> _Work instructions_
Go to the line that contains "The width and" in the records below and repeat it, and each line after it, exactly through the end, omitting pictures.

[[ Given records open ]]

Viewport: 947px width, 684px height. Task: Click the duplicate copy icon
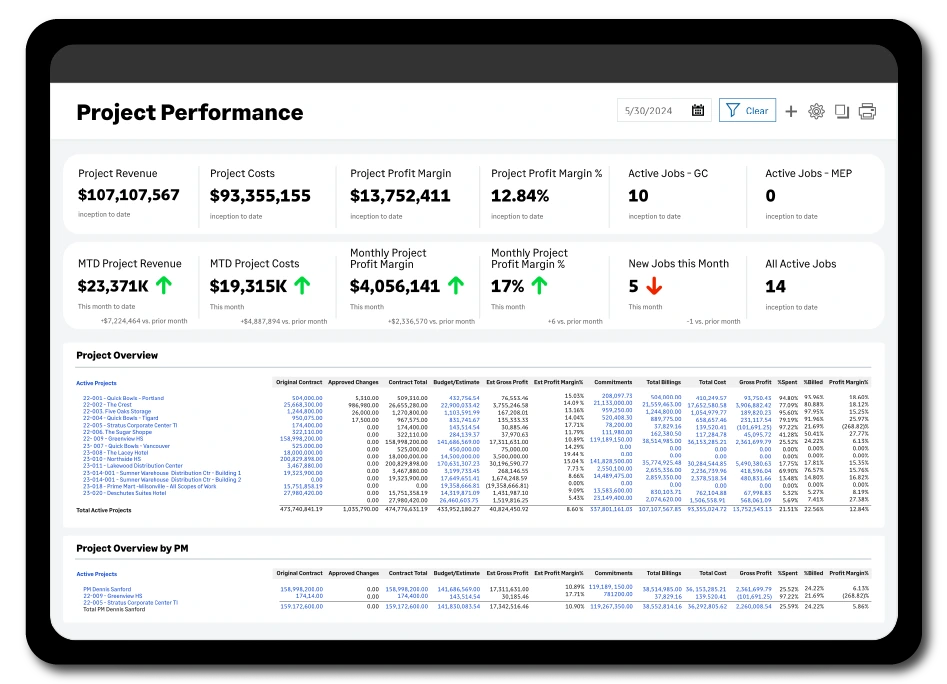tap(841, 111)
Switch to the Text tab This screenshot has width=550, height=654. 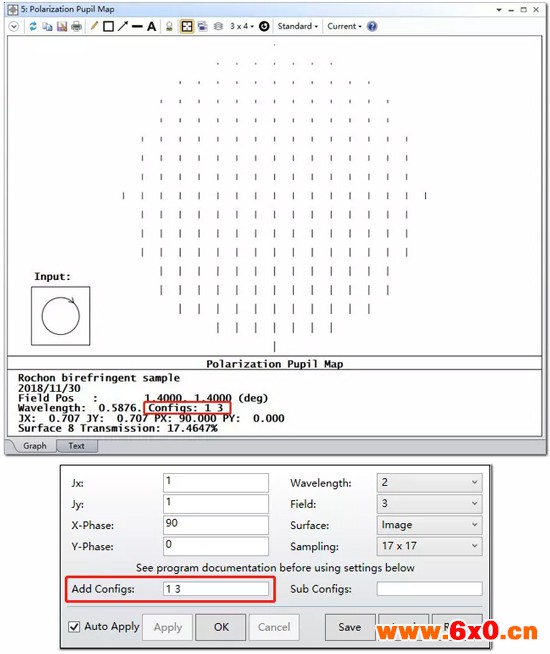pyautogui.click(x=76, y=446)
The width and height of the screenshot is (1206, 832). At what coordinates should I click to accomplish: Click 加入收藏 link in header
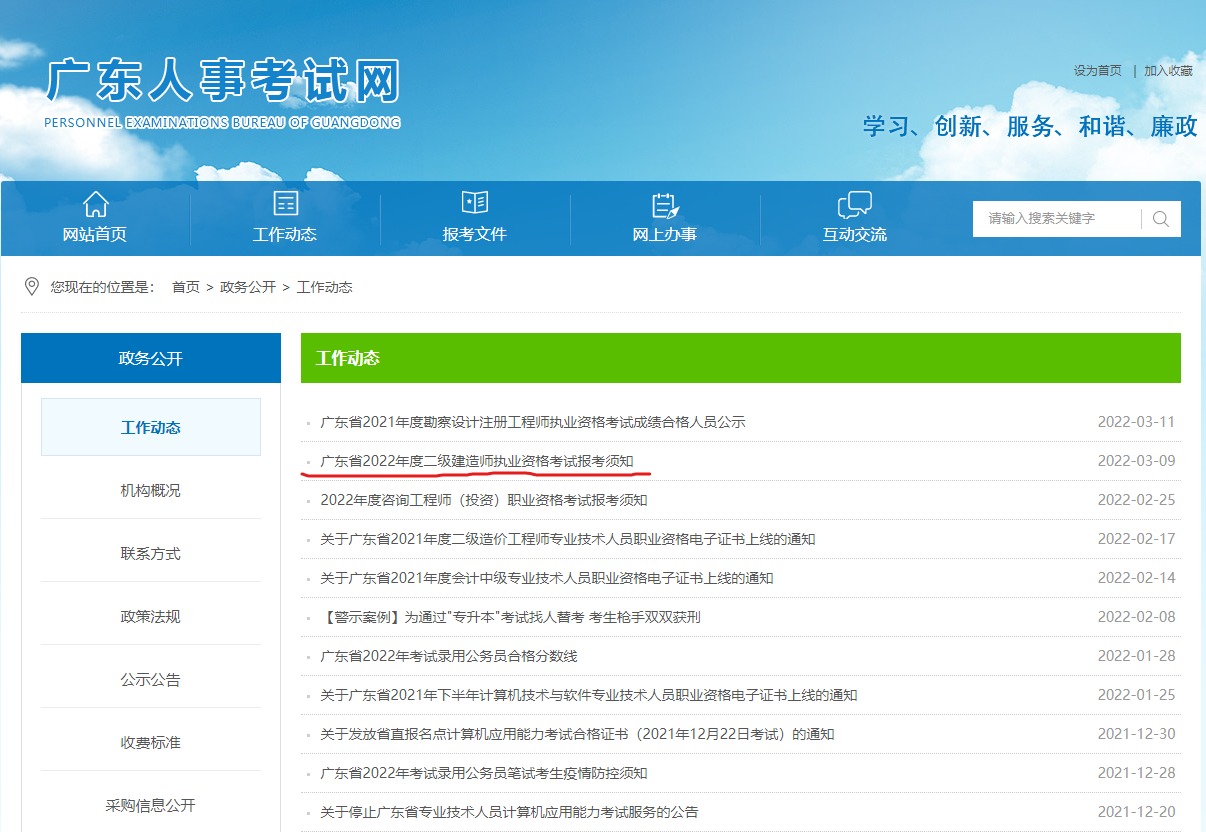click(1168, 71)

[[ Given records closed ]]

> _Reply to the task_
The width and height of the screenshot is (1206, 832). At what coordinates should I click to accomplish: Click 加入收藏 link in header
click(1168, 71)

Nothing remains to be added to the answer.